Staying mentally sharp as you age may have more to do with working out than working on crossword puzzles, new research suggests.
People who stayed physically active into old age tended to have larger brains than those who did not exercise in the study, published today in the journal Neurology.
The brain typically shrinks in late adulthood, and this shrinkage is believed to play a role in age-related memory decline.
The new research is the latest to suggest that exercise is good for the brain as well as the body.
“It is pretty clear that exercise is one of the most potent things we can do to protect our brain as we age,” says University of Pittsburgh exercise and aging researcher Kirk Erickson, PhD, who was not involved with the study.
Exercisers Had Larger BrainsThe new research included about 700 people living in the United Kingdom who all had brain scans when they reached the age of 73.
Three years earlier, at age 70, the study participants were questioned about the leisure and physical activities they engaged in.
People in the study who reported being the most physically active tended to have larger brain volumes of gray and normal white matter, and physical activity was linked to less brain atrophy.
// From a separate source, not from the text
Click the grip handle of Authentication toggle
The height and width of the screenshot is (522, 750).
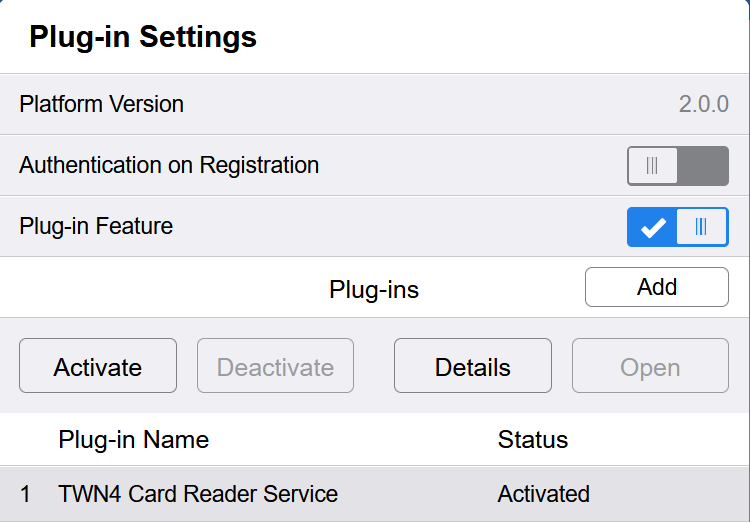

Regular exercise also appeared to protect against the formation of white matter lesions, which are linked to thinking and memory decline.
Non-physical leisure activities did not appear to protect the brain from shrinkage, suggesting that mental activity may be less important than regular exercise for preserving brain function into old age, the researchers say.
But researcher Alan J. Gow and colleagues from the University of Edinburgh add that more research is needed to prove this.
Mental Decline Not InevitableErickson’s latest research, presented this summer at the Alzheimer's Association International Conference in Vancouver, echoes Gow's research while suggesting that it’s never too late to protect the brain through exercise.
Along with colleagues, he recruited 120 older inactive adults with no evidence of dementia for his study.
Half began a modest exercise routine that included walking at a moderate pace for 30 to 45 minutes, three times a week. The other half did stretching and toning exercises.
A year later, MRI brain scans showed that a key region of the brain involved with memory, known as the hippocampus, was slightly larger in the walking group, while it has shrunk slightly in the non-aerobic stretching group.
While his study focused on aerobic exercise, others suggest that resistance training also benefits the brain.
Erickson says the accumulating research is changing the thinking about how the brain ages.
“The old view is that as we get older our brains become less malleable and less able to change,” he says. “The new view is that it remains plastic even very late in life. We were able to show positive change after just one year of moderate-intensity physical activity.”
Orthopaedic surgeon Vonda Wright, MD, who studies aging athletes, says it is a myth that frailty and mental decline are inevitable in old age.
Wright directs a performance program for older athletes at the University of Pittsburgh and she is the author of the book Fitness After 40.
She points out that exercise has been shown to help prevent many diseases, including diabetes, hypertension, heart disease, and some cancers.
“It is never too late to harness our body’s capacity to get stronger and more functional,” she says. “There is no pill that can do what exercise does.”